» **DATA FOR PROCESSING**

[START]

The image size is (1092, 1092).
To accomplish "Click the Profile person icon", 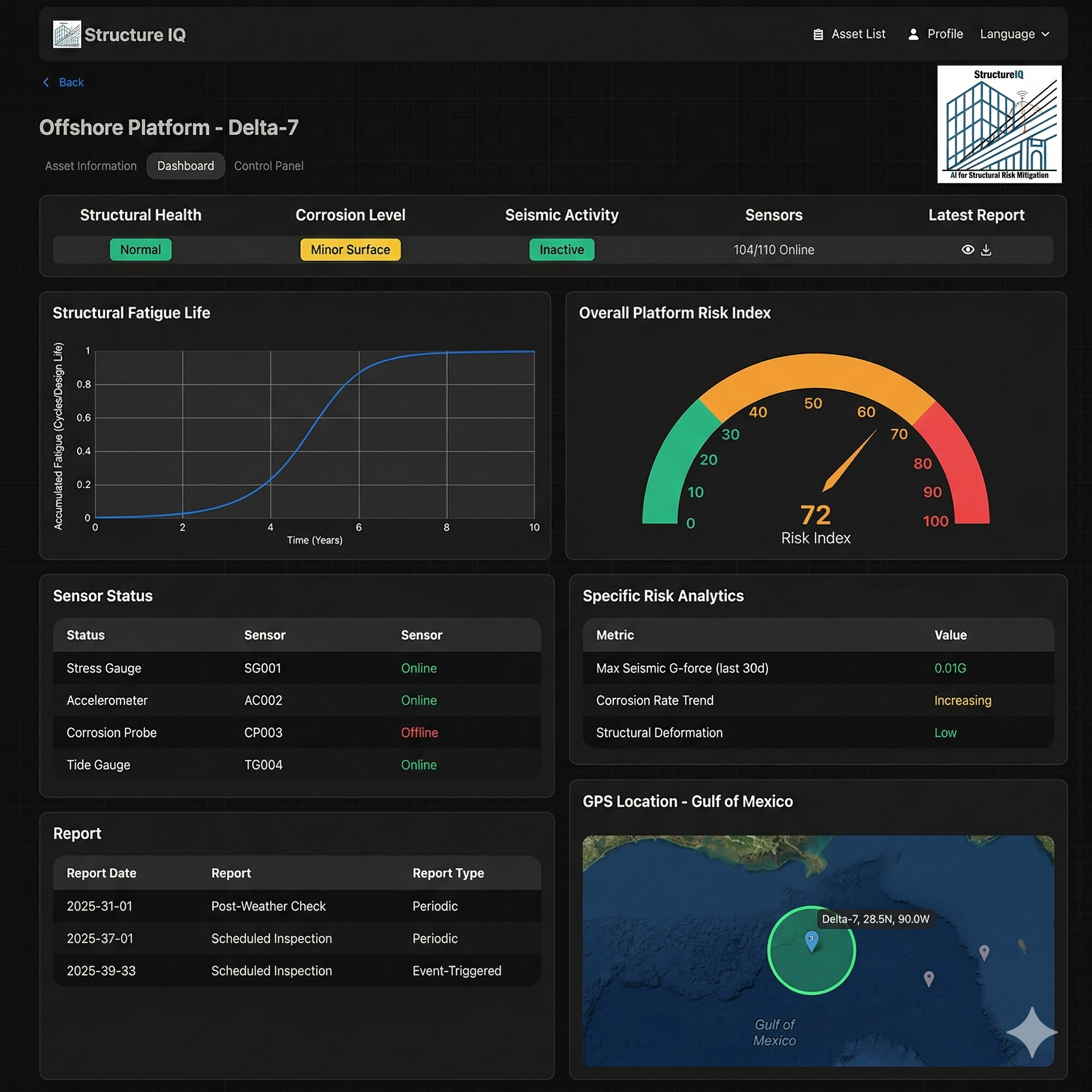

[END]
[START]

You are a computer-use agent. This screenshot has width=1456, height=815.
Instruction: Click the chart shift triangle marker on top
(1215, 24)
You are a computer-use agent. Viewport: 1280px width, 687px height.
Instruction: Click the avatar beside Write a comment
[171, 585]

[END]

» **TASK INSTRUCTIONS**
Retype the listing from the line containing "The image size is (1092, 1092)." through the line containing "the Profile person", including both of those lines. Leave the pictures out of your answer.

» **SOLUTION TO THE EXERCISE**
The image size is (1092, 1092).
To accomplish "Click the Profile person icon", 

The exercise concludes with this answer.